Christmas was primarily a religious holiday in 18th century Virginia, described by one colonist in 1774 as “the day set apart to remember the Nativity of our Lord and Savior Jesus Christ.” It was also, however, a festive occasion marked by visits between friends and relatives, parties, and public assemblies.
Christianity played a part in the observance of the holiday at Mount Vernon, for the Washingtons often attended church on Christmas day. In 1770, Christmas was on a Tuesday and after going to nearby Pohick Church in the morning, the family returned to Mount Vernon for dinner. Similar patterns were followed in other years.
While they preferred to spend the holiday with family and friends, George and Martha Washington themselves were seldom the guests of others at Christmas.
Houseguests, generally close friends and relatives, frequently came to Mount Vernon for several days at a time around Christmas.
Eighteenth century meals always appear bountiful to twentieth century eyes and there is no reason to suspect that those at Christmas were any different from others in the quantity of foods displayed. There are, unfortunately, no descriptions of a Christmas dinner at Mount Vernon and only a few indications of foods associated with this season. One dish known to have been served regularly was Christmas pie. Another food associated with the Christmas season were large cakes, which were often specially decorated for Twelfth Night. Other Virginians are known to have celebrated the traditional end of the holiday with these cakes and there is indirect evidence for such a practice at Mount Vernon.
George Washington’s military and political duties took him to other parts of the country, where different local customs regarding holiday gift-giving appear to have been taken into consideration. His first two Christmases as president were spent in New York, where Dutch influences were strong and New Year’s day was traditionally celebrated with special food and drink.

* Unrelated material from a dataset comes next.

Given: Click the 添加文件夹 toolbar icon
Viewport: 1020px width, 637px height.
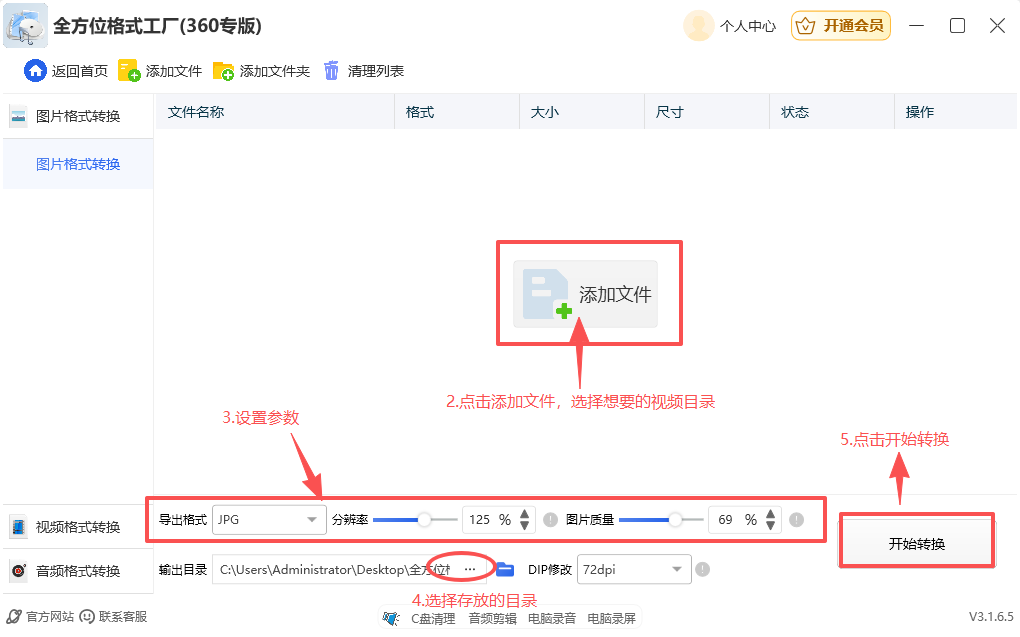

Many of the things twentieth century Americans expect to find at Christmas are of Germanic origin and were unknown to the residents of Mount Vernon. Williamsburg did not receive its first Christmas tree until 1842, when a German faculty member at the College of William and Mary set one up. Stockings filled with “good & useful [sic] things” were part of the Dutch Saint Nicholas Day celebration in New York, but were not part of the tradition in Anglican and Quaker sections of the country. The Christmas holidays at Mount Vernon were, however, a happy time, bringing together family and friends, good food, and freedom from work. One could hardly want for more.